■ **Task objective**: Each record beneath this sentence is to be transcribed exactly as it reads.

◆ ◆ ◆ ◆

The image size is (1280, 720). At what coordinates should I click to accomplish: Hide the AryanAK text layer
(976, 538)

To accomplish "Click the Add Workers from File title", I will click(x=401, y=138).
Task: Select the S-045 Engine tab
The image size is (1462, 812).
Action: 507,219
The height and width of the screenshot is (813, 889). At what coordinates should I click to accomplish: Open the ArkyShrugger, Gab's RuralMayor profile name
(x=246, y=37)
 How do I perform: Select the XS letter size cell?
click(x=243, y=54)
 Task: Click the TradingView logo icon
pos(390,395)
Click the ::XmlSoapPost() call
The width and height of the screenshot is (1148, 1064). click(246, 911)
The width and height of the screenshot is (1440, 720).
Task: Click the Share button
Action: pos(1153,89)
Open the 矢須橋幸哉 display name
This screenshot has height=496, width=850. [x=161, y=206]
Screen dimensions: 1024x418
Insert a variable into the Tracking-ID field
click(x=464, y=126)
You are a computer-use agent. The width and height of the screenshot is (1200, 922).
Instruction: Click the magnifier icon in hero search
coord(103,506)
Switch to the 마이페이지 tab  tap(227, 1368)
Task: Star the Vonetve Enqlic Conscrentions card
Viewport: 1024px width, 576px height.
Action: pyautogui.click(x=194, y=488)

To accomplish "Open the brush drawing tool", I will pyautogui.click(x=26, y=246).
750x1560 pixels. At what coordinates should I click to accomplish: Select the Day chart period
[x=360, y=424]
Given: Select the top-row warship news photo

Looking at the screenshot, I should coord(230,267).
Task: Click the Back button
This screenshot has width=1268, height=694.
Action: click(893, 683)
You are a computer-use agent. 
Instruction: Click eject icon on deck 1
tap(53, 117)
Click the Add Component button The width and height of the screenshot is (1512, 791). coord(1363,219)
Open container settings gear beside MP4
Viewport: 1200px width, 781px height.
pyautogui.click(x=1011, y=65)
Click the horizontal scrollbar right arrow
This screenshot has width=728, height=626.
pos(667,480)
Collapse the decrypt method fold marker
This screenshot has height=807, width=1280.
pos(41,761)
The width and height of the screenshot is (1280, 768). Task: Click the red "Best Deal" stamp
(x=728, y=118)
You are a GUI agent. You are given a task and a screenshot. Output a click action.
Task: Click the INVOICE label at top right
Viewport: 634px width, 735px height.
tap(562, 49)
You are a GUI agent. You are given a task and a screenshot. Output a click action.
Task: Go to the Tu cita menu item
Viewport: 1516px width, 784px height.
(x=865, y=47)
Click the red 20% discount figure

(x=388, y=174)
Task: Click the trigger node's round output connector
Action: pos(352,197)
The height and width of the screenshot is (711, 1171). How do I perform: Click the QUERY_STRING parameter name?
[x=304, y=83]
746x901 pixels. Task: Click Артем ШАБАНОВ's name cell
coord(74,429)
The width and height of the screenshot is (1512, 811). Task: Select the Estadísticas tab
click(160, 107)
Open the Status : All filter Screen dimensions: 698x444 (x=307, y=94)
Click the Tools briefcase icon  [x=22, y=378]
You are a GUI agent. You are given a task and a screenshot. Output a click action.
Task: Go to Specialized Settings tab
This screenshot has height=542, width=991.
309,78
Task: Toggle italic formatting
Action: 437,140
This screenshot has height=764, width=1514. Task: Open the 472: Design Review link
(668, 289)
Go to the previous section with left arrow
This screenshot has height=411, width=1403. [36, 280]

◆ ◆ ◆ ◆

■ **Response area**:
The image size is (1280, 720). At what coordinates should I click to accomplish: Hide the AryanAK text layer
(976, 538)

To accomplish "Click the Add Workers from File title", I will click(x=401, y=138).
Task: Select the S-045 Engine tab
The image size is (1462, 812).
Action: 507,219
The height and width of the screenshot is (813, 889). At what coordinates should I click to accomplish: Open the ArkyShrugger, Gab's RuralMayor profile name
(x=246, y=37)
 How do I perform: Select the XS letter size cell?
click(x=243, y=54)
 Task: Click the TradingView logo icon
pos(390,395)
Click the ::XmlSoapPost() call
The width and height of the screenshot is (1148, 1064). click(246, 911)
The width and height of the screenshot is (1440, 720).
Task: Click the Share button
Action: pos(1153,89)
Open the 矢須橋幸哉 display name
This screenshot has height=496, width=850. [x=161, y=206]
Screen dimensions: 1024x418
Insert a variable into the Tracking-ID field
click(x=464, y=126)
You are a computer-use agent. The width and height of the screenshot is (1200, 922).
Instruction: Click the magnifier icon in hero search
coord(103,506)
Switch to the 마이페이지 tab  tap(227, 1368)
Task: Star the Vonetve Enqlic Conscrentions card
Viewport: 1024px width, 576px height.
Action: pyautogui.click(x=194, y=488)

To accomplish "Open the brush drawing tool", I will pyautogui.click(x=26, y=246).
750x1560 pixels. At what coordinates should I click to accomplish: Select the Day chart period
[x=360, y=424]
Given: Select the top-row warship news photo

Looking at the screenshot, I should coord(230,267).
Task: Click the Back button
This screenshot has width=1268, height=694.
Action: click(893, 683)
You are a computer-use agent. 
Instruction: Click eject icon on deck 1
tap(53, 117)
Click the Add Component button The width and height of the screenshot is (1512, 791). coord(1363,219)
Open container settings gear beside MP4
Viewport: 1200px width, 781px height.
pyautogui.click(x=1011, y=65)
Click the horizontal scrollbar right arrow
This screenshot has width=728, height=626.
pos(667,480)
Collapse the decrypt method fold marker
This screenshot has height=807, width=1280.
pos(41,761)
The width and height of the screenshot is (1280, 768). Task: Click the red "Best Deal" stamp
(x=728, y=118)
You are a GUI agent. You are given a task and a screenshot. Output a click action.
Task: Click the INVOICE label at top right
Viewport: 634px width, 735px height.
tap(562, 49)
You are a GUI agent. You are given a task and a screenshot. Output a click action.
Task: Go to the Tu cita menu item
Viewport: 1516px width, 784px height.
(x=865, y=47)
Click the red 20% discount figure

(x=388, y=174)
Task: Click the trigger node's round output connector
Action: pos(352,197)
The height and width of the screenshot is (711, 1171). How do I perform: Click the QUERY_STRING parameter name?
[x=304, y=83]
746x901 pixels. Task: Click Артем ШАБАНОВ's name cell
coord(74,429)
The width and height of the screenshot is (1512, 811). Task: Select the Estadísticas tab
click(160, 107)
Open the Status : All filter Screen dimensions: 698x444 (x=307, y=94)
Click the Tools briefcase icon  [x=22, y=378]
You are a GUI agent. You are given a task and a screenshot. Output a click action.
Task: Go to Specialized Settings tab
This screenshot has height=542, width=991.
309,78
Task: Toggle italic formatting
Action: 437,140
This screenshot has height=764, width=1514. Task: Open the 472: Design Review link
(668, 289)
Go to the previous section with left arrow
This screenshot has height=411, width=1403. [36, 280]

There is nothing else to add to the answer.